Well, but for what? For what!??! screams the entirety of the world. Oh! Great resource allocators, please do tell us what that thing is supposed to do? And they answer: not our job, here it is for free, do whatever, what matters is that you use it.
But what can one do with a machine that only makes shit up?
Remember what I said earlier?
people tend to be honest. It’s costly as a human to make shit up, and the potential gains are never that high compared to the potential cost and actual cost.
It reduced the cost variable of dishonesty!
Now, anyone can make shit up at no cost at all! This means you can’t rely on someone’s attention to spelling, good phrasing, clean explanations, to gauge quickly the quality of a post. You have to sludge a bit (maybe it’s just not a native English speaker) before you figure out you are in a miasma of slope.
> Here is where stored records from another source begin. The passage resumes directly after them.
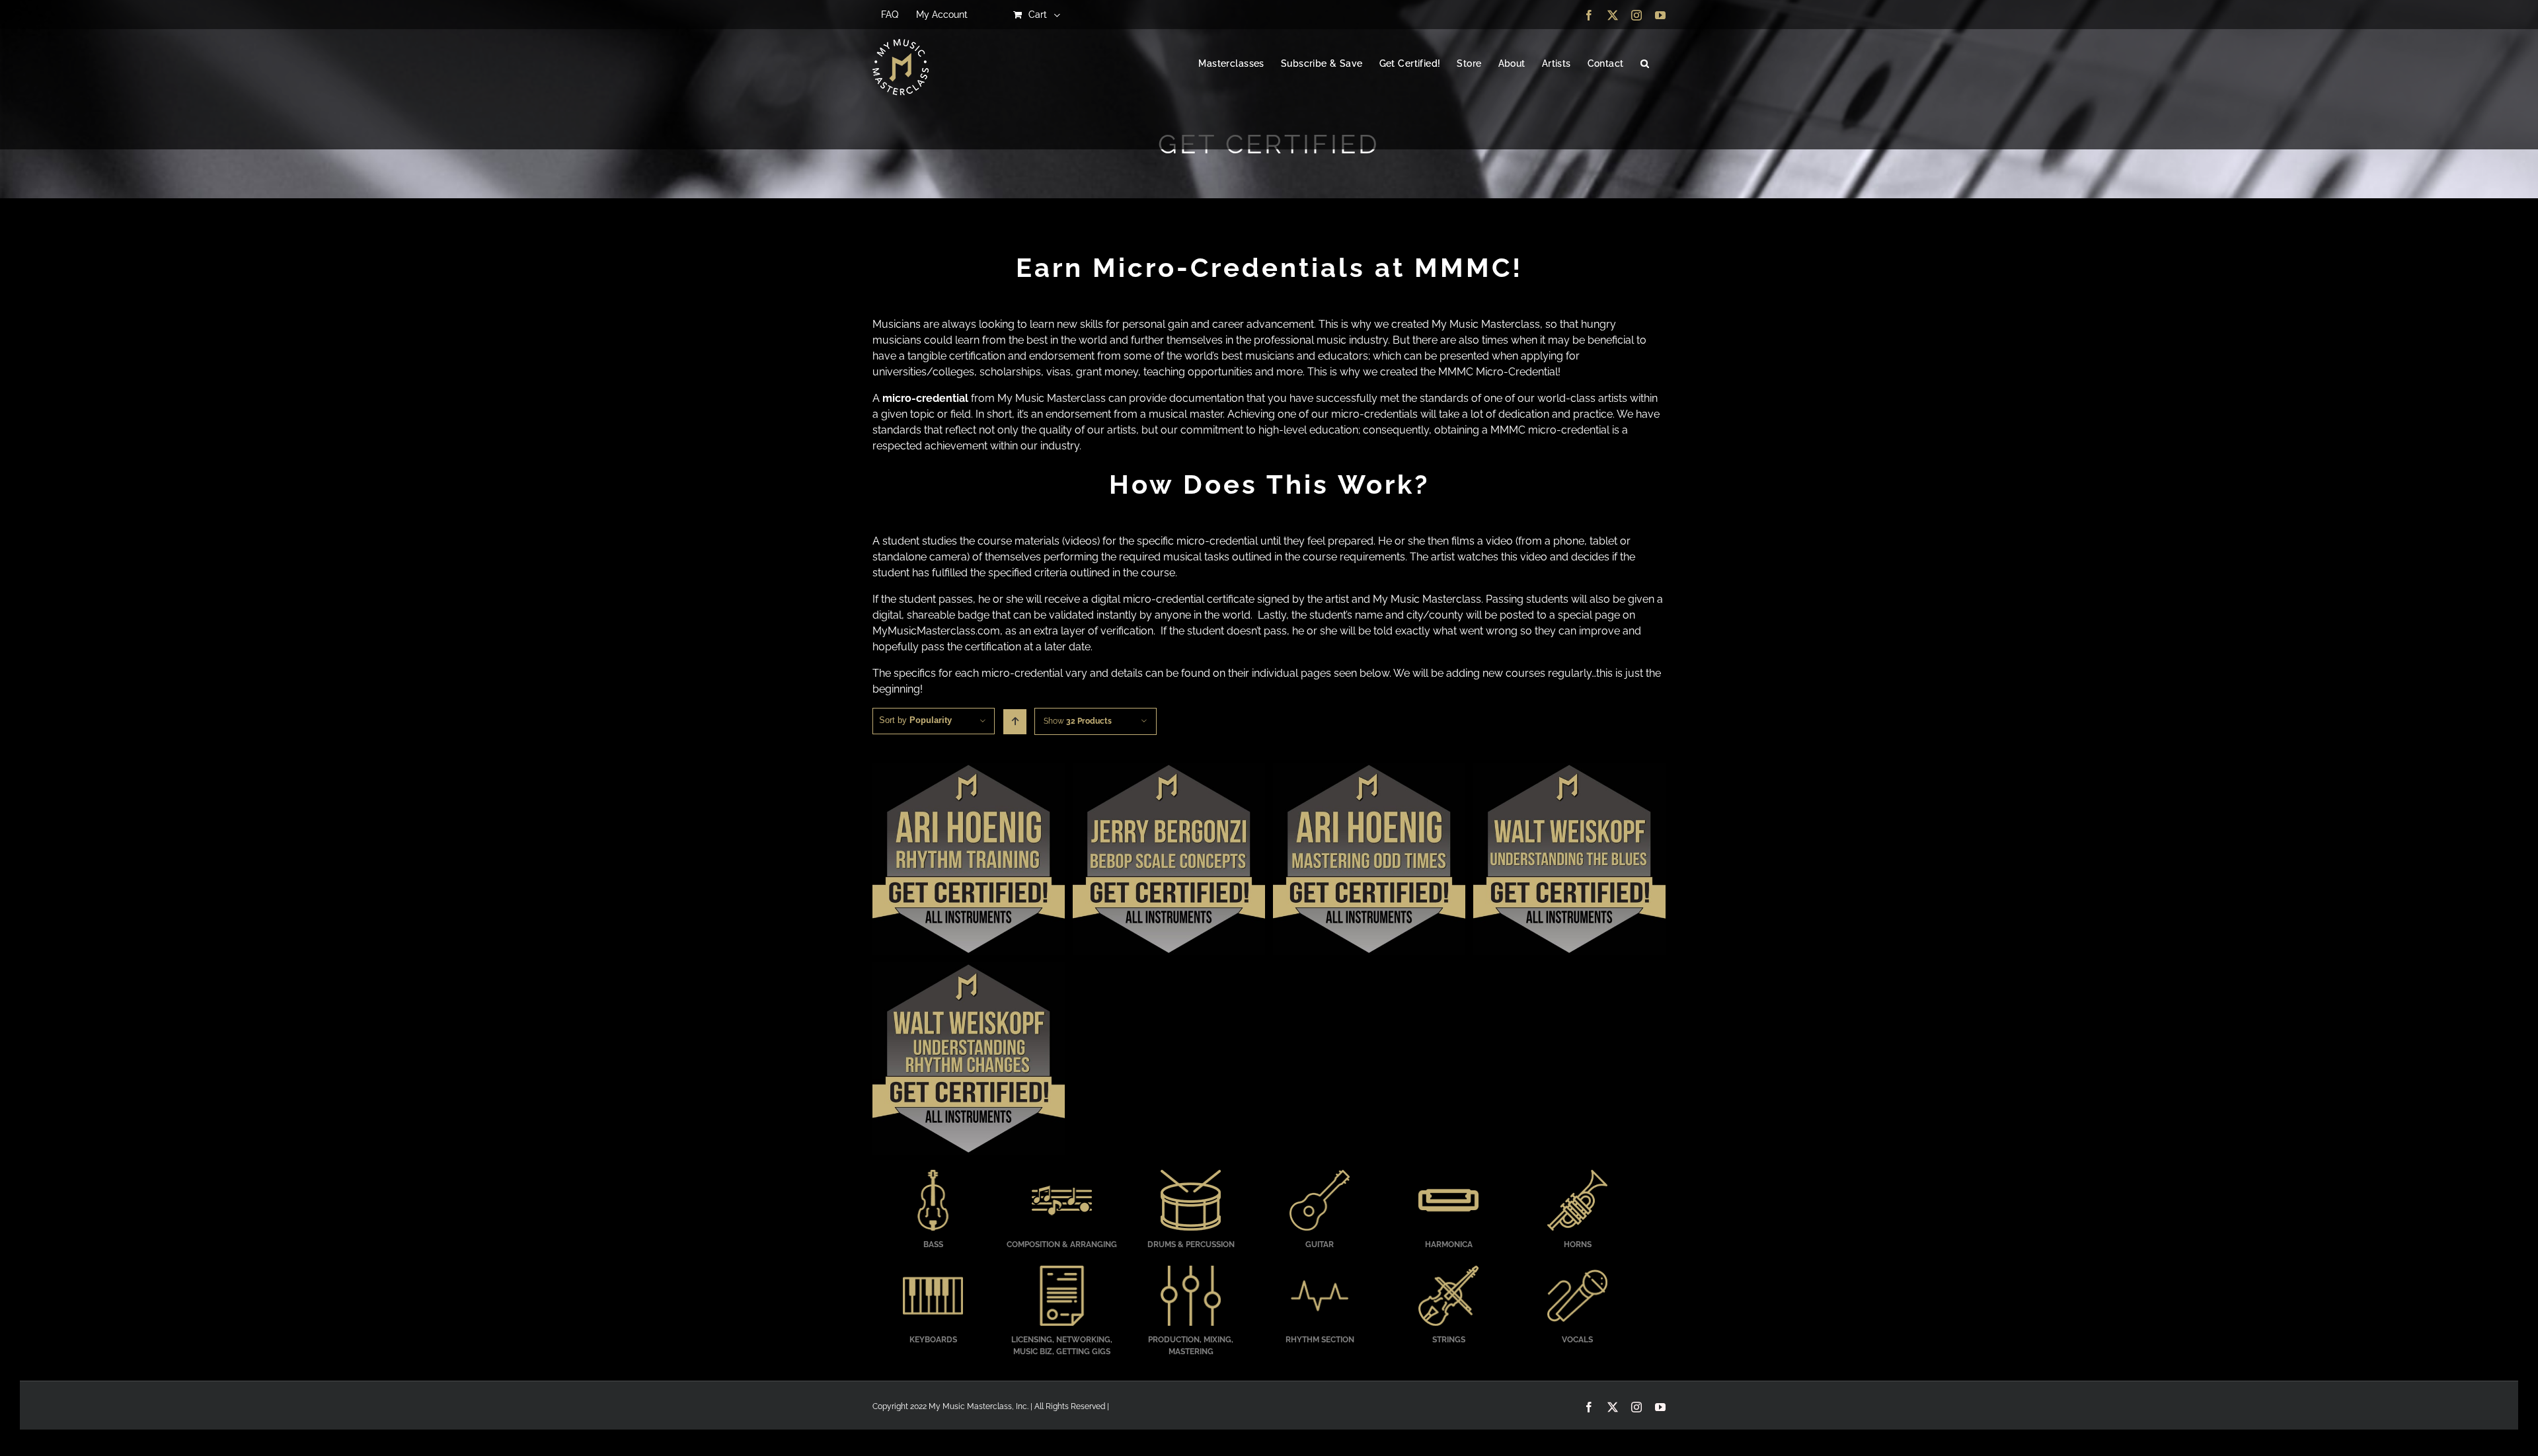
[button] (1644, 64)
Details (968, 860)
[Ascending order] (1015, 722)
It’s annoying I tell you. I see videos of cute cats, I can’t tell whether they are computer-generated or real. I see a picture of a dude holding a possum, the hand looks weird, maybe it’s computer-generated? A critical security issue report? Maybe it’s genuine, but most likely computer-generated. Even if you recognize the slope, you have to engage with it, maybe they were using it in good faith. The fact is, the work you have to do to detect dishonesty is orders of magnitude greater, and reduces drastically your ability to just go on the internet and learn. Or just accept recommendations from strangers.
It’s not sci-fi, it’s Kafka. Or maybe yes, but PKD sci-fi, where reality is as sturdy as margarine.
So the environment changed. But it’s important to note: it wasn’t a fatality, it was a very deliberate choice to develop this specific technology. It was a specific policy to get this choice away from democratic control and into a small clique of people (financial investors). It was a choice to release to the public the technology. It was a choice to frame the technology in this very missleading way. It was a choice to subsidize the usage of the technology (to this day) with hundreds of billions in electricity bills. Currently, investors are threatening companies that do not follow in this death march. It’s still reversible. In fact, it cannot hold long in the current state.
They went and poisoned the well. For what? Not even for their own profit! They are losing money to this day, and with no perspective of recouping.
They saw the Commons, saw it as a threat to their economic models, it doesn’t abid to any alternative, and wanted to destroy it. Not just by releasing LLMs, but by also systematically DDOSing public source code repositories.
They were outraged that anything else than wealth could work as a social marker to distinguish the good from the bad. Shocked at the temerity of an engineer telling them that, no, the laws of physics made their project impossible.
Did they want revenge? After all, what is $100B dollars to a fund manager? They could gift themselves this little treat, it’s not like the lost quantities threatened them in any shape or form. $101B - $100B is still $1B, hundreds of times more than you need your whole life.
Now, we have to clean up behind them. We have to spend time and energy to find ways to work around the damages that their technology inflicted on us. It’s something we didn’t need, and by far. We’ve so many problems at hand, and they keep adding to it.